本文 ::
2人の子どもが生まれたことが死を早めた?

 太宰の人生の分岐点を考えると、まず小説家になろうと思った24、5歳の時、芥川賞を獲れなかった時、そして剽窃事件でしょう。しかし、人間としても作家としても最終的な分岐点は、同じ歳に妻と愛人に女の子が生まれたことではないかと思います。

 太宰は2番目の妻・美知子と30歳で新世帯を持った後、しばらく安定した執筆活動をしていました。32歳の時に長女・園子、35歳の時に長男・正樹が誕生しています。

 そして1927年、38歳で死ぬ前年、3月に正妻の美知子との間に次女・里子が生まれ、12月に大田静子との間の子・治子が生まれます。のちに津島祐子、大田治子という作家になったふたりです。

 このことが、「これでは自分はダメだ」という最後のボタンを押したのかもしれません。

 経済的にも精神的にも「自立」できていない人として、仲間の作家や編集者、出版社の人たちからも冷たい目で見られるようになってしまうのです。

 そうした「文学」、つまり自分をさらけ出すだけの「文学」は、昇華しきれないただの雑文になってしまうところまで来てしまっていたのです。

 太宰は、官立弘前高等学校(現・弘前大学)に入学した1927年(昭和2)5月21日、青森市で開催された芥川龍之介の「夏目漱石」と題した講演を聴きに行きます。その2カ月後の7月24日、芥川が睡眠薬自殺したことは太宰にとってたいへんショックな出来事でした。

 太宰は芥川を敬愛し、芥川のようになりたいと思っていました。その芥川は天才だと言われながら、なかなか小説が書けずに苦しみます。その気持ちをいろいろな人に訴えていて、親しくしていた野上弥生子にも相談しました。すると野上弥生子は「だったら死んだらどう? そうしたらいっぱい印税が入ってくるから家族は暮らしていける」と言ったそうです。それが原因かどうかわかりませんが、半年後に芥川は自ら死を選びます。

資料抜粋 ::
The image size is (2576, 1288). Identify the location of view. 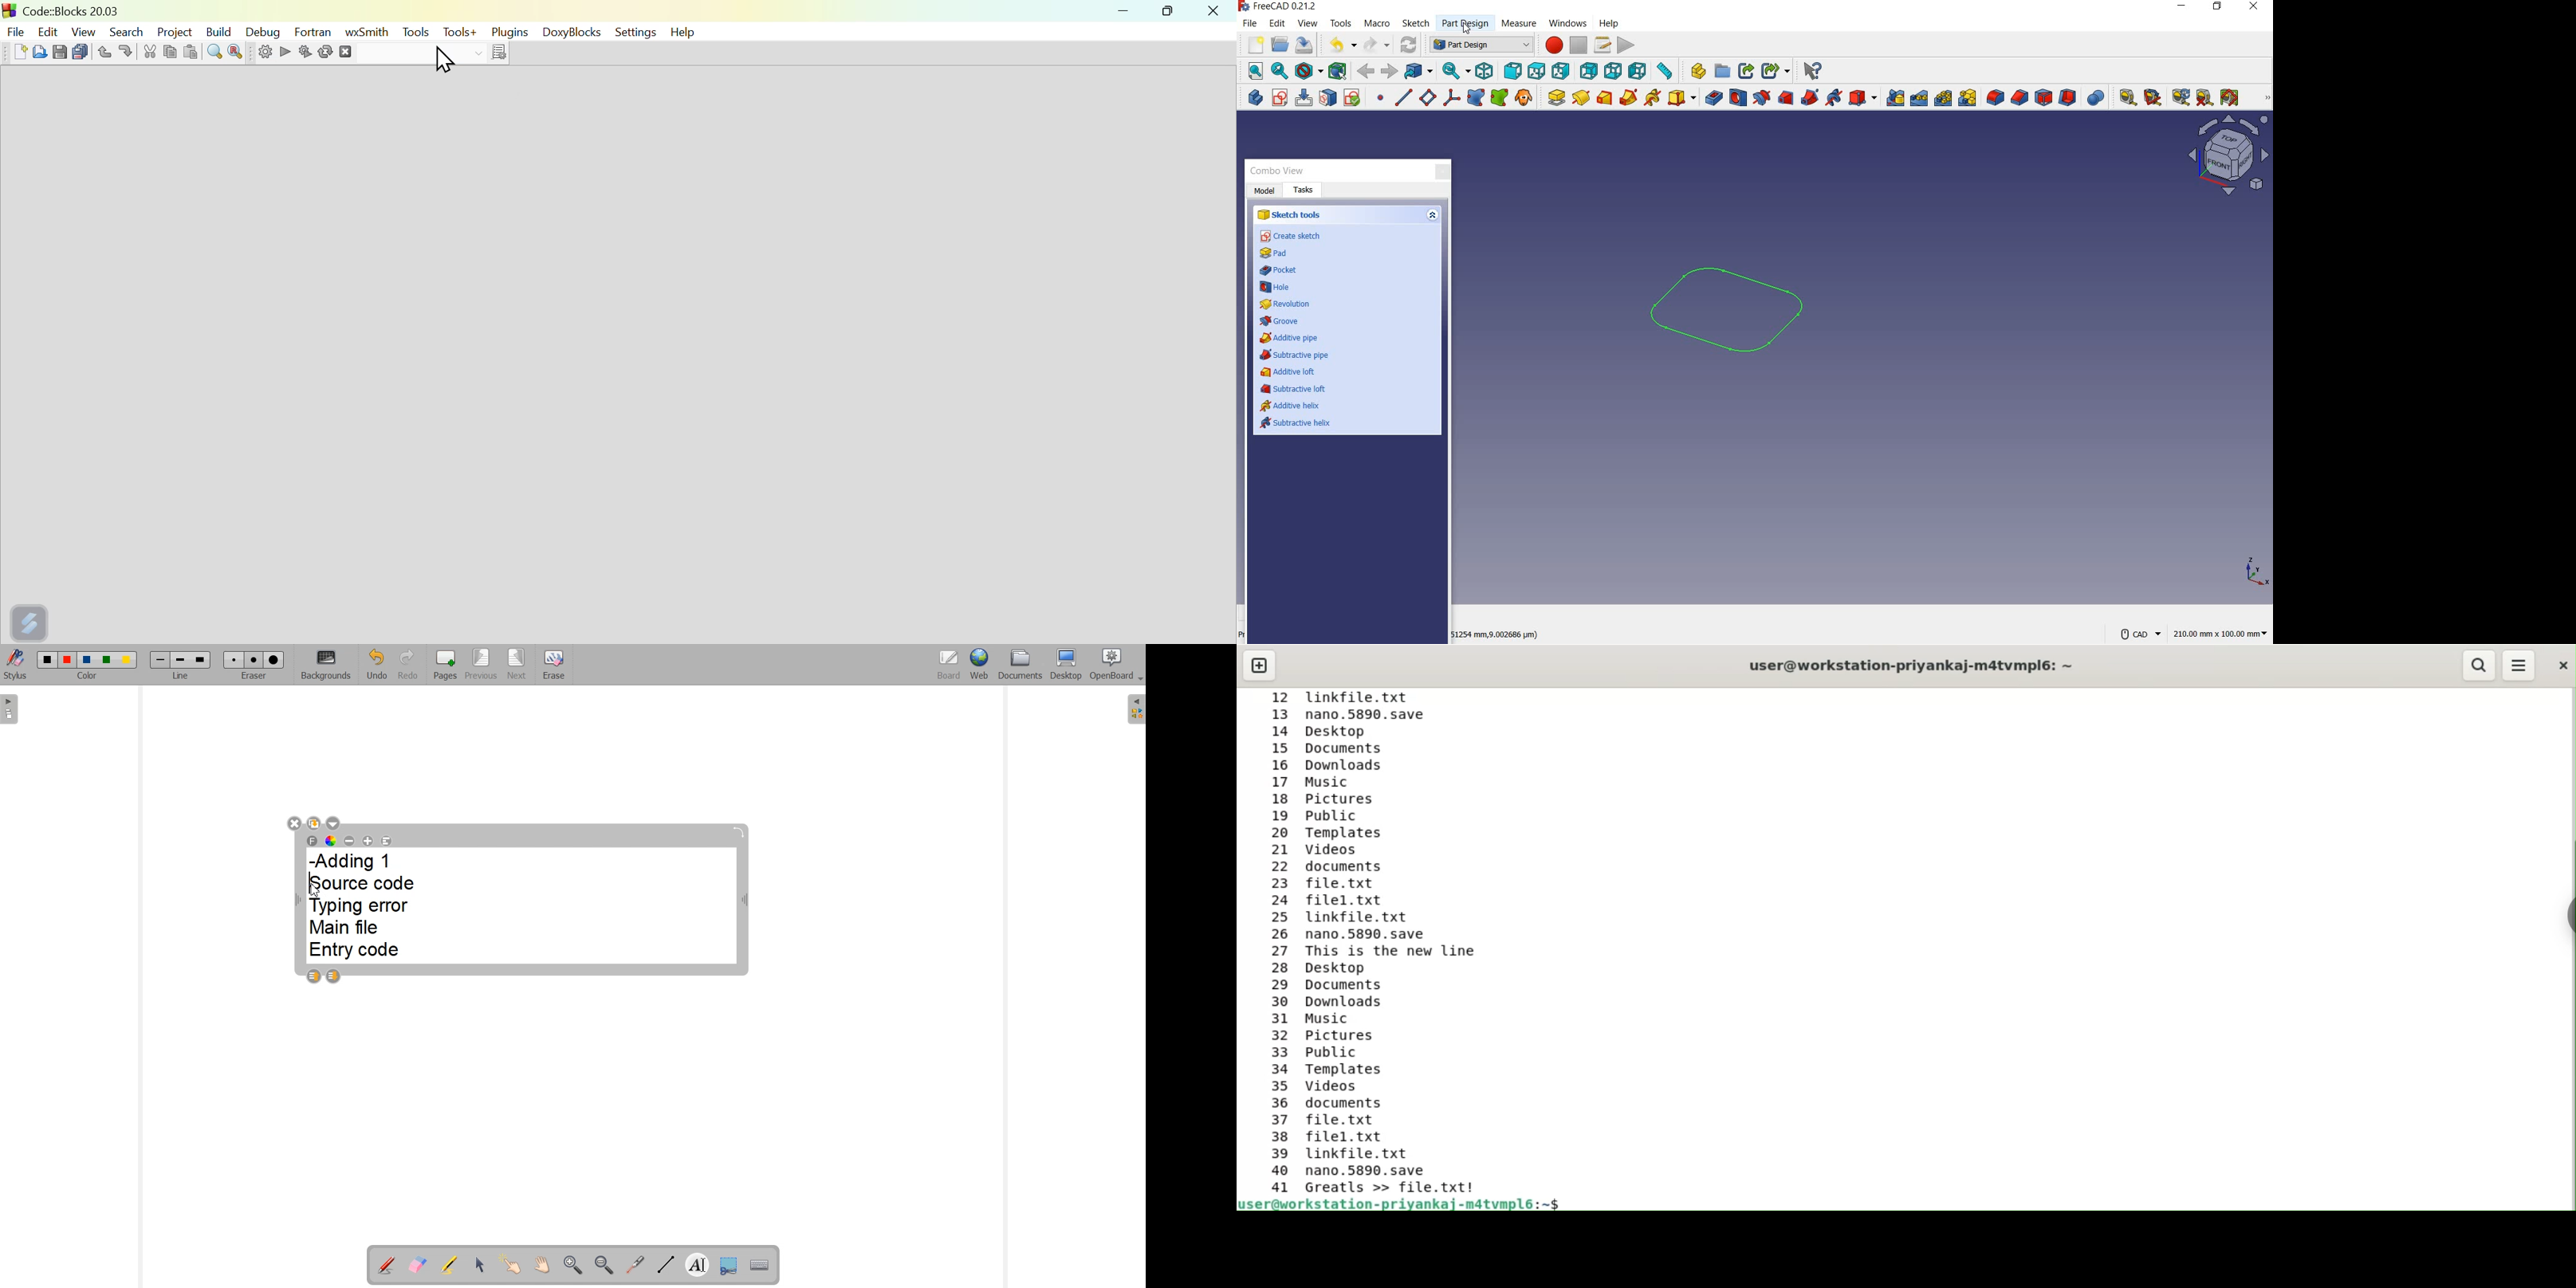
(1308, 23).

指示 :: 太宰の人生の分岐点を論じた本文を、最後の文の後から書き継いでください。

解答 ::
 芥川が書いている時にさほどお金は入ってこないけれど、死んだら家族にお金が入ることを見越して死んだように、太宰も自分がもしも死んだら家族はうまくいくのではないかと思ったのでしょう。

 太宰が35歳の時に書いた、戦争中に帰郷した故郷を題材にした『津軽』は、初めて自分が生まれたところを客観的に見ていく作品で、ものすごく良い作品だと僕は思います。自分が生まれたところはどういうところなのか、自分の人格はどうやって作られて行ったか、これから津軽はどうあるべきか。自分自身も生まれ変わろうとしていることがわかる作品です。

 人間としてどうあるべきか。社会を変えていくために自分はどうあるべきか。そこがなければ文学には意味がないのではないでしょうか。川端のように日本の美を守っていくというような強さが太宰にあったならば、おそらく死ぬことはなかったでしょう。

 また、太宰と同時代に生きた文学者、埴谷雄高、高橋和巳、荒正人などは、非常に強い意志で「文学」と立ち向かっています。

 私生活をさらけ出すことだけでは、世界の文学に肩を並べることはできません。太宰の文学は、残念ながら、そこまで行き着く力がないのです。それを太宰自身、気が付いていたのではなかったのでしょうか。

「子どもより親が大事と思いたい」(『桜桃』)という言葉は、そうした無責任さに苛まれた人の言葉ではないかと思うのです。